День 17 июня 1972 года начался для Ханифы Нуманкадич так же, как и все другие дни последних двадцати пяти лет ее жизни. После утренних процедур она пошла в гости, к своей Коне, как ласково называла она свою любимую соседку. Поднялась старушка на седьмой этаж, в квартиру госпожи Малович, выпить кофе. Выпила чашечку, пожаловалась на ревматизм, даже приметила новый ковер на полу и похвалила его расцветку. Потом ушла в душевую и закрыла за собой двери. Из-за слабого здоровья старушки, Малович скоро забеспокоилась, чего это ее гостья не выходит из душевой. Ты там не свалилась, спросила она. Пробовала она до Ханифы докричаться, но та не отзывалась. Стала она тогда стучать в двери. Когда и тут никто не отозвался, принялась она уже по дверям долбить. Ничего не оставалось, кроме как дверь выломать. В душевой было пусто, а Малович в ужасе запричитала. Высунулась она из окна и увидела ужасную картину: перед дверьми подъезда лежало размазанное по асфальту вдребезги разбитое тело. Когда сосед с первого этажа прикрывал тело бедной бабушки, ее платок был подхвачен ветром и, будто знамя ее души, воспарил между новостройками Храсно. Этот кашмирский платок, полученный в подарок от сына, долгие годы грел больную старушку и был метафорой ее семейственности. Так и остался он в нашей памяти парящим, всегда напоминая о хрупкой природе человека, которая в любой момент может приоткрыть свое окно в смерть.

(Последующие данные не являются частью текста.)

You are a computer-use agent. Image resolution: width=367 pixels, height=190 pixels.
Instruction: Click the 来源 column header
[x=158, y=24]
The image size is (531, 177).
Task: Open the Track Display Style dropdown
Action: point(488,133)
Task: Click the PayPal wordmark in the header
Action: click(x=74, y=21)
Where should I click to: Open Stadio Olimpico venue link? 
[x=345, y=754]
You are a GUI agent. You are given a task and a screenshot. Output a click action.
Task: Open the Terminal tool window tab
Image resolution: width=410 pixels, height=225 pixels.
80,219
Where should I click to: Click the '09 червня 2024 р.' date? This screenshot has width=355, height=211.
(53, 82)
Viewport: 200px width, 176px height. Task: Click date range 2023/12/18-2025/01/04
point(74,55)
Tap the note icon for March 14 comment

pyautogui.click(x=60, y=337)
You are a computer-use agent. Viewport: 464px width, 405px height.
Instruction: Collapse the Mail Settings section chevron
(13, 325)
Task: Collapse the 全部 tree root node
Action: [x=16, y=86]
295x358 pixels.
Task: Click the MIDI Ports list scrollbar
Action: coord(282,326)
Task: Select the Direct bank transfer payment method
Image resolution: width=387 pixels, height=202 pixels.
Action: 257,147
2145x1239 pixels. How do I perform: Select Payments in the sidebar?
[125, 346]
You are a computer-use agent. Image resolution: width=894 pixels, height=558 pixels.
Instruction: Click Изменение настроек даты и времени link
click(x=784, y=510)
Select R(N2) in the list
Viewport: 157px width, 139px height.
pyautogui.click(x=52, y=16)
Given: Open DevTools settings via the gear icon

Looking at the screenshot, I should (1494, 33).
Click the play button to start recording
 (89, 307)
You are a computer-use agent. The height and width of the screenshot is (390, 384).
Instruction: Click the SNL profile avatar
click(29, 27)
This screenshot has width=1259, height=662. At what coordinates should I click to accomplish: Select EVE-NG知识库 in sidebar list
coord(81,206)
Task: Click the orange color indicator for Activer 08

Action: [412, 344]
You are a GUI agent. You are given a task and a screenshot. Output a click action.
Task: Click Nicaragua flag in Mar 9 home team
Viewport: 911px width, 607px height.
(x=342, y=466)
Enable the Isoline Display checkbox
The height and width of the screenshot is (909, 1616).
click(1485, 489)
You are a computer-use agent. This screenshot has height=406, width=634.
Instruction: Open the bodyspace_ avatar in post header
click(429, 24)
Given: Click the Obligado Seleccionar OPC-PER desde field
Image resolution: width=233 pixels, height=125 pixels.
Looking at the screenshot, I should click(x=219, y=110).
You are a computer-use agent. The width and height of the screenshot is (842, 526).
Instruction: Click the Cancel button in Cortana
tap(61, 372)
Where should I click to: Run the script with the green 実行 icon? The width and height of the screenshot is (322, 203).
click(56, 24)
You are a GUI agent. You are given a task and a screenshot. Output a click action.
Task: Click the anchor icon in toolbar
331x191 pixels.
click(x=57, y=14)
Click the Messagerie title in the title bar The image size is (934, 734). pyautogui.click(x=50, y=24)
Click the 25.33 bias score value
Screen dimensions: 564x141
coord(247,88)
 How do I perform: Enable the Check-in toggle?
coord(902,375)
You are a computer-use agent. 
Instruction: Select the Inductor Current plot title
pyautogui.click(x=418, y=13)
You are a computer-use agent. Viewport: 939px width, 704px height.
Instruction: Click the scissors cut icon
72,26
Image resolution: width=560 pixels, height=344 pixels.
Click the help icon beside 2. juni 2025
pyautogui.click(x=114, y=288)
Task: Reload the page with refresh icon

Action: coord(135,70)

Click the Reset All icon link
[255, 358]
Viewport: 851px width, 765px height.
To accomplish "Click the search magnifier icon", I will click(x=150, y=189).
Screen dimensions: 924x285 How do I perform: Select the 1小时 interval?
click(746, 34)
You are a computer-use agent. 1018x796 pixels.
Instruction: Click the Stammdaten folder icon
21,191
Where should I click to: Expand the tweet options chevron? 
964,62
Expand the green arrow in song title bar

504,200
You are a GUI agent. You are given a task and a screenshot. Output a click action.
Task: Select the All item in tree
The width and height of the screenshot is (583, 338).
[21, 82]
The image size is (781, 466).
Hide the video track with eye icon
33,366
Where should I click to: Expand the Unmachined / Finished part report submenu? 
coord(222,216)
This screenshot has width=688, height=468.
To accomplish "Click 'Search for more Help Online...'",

Среди множества связанных с покойницей рассказов, чаще всего вспоминалось, как она поучала своих детей:
— Запомните, детки, сосед важнее вам родной матери!
О добрососедстве в Боснии говорят много, и всегда подчеркивается важность соседских взаимоотношений. Возможно, в старые времена так оно и было, но вот сегодня никаких особых достижений в этой области не отмечается. Тем более отталкивающими оказались побуждения соседа с первого этажа, прикрывшего покрывалом страдалицу, нашу мертвую бабушку. Сделал он это не для того, что спрятать от взглядов соседей погибшую женщину и грубую картину ее смерти, такой уж был заведен порядок, прикрывать смерть, пока не приедут доктора или могильщики и не унесут разбитое тело. Потому что как только его дети вернулись из школы, прошли мимо прикрытой старушки и, не увидев ничего травмирующего, зашли в дом, он снял с бедолаги покрывало, вернулся домой и бросил его в стиральную машину.
Моя мама пришла на место несчастья, увидела изломанное бабушкино тело и никогда больше уже не смогла избавиться от этой картины. В такие моменты невозможно найти слова утешения, но Сенка знала, что до такой смерти ее маму довела не болезнь, с которой она успешно боролась много лет. Просто не было больше рядом с ней ее мужа, и она не видела причин жить дальше.
Снимать фильм тогда было невозможно. Сделано это было, когда в чувствах всех нас, родных и близких благородной старушки, начало тускнеть невероятное несчастье ее самоубийства. Фильм был снят, когда смягчилась в наших мыслях острота этого происшествия, подобно тому, как со временем с черно-белой фотографии пропадает блеск и сменяется матовой поверхностью, которая становится привычной, и само происшествие исчезает в объятиях вечности.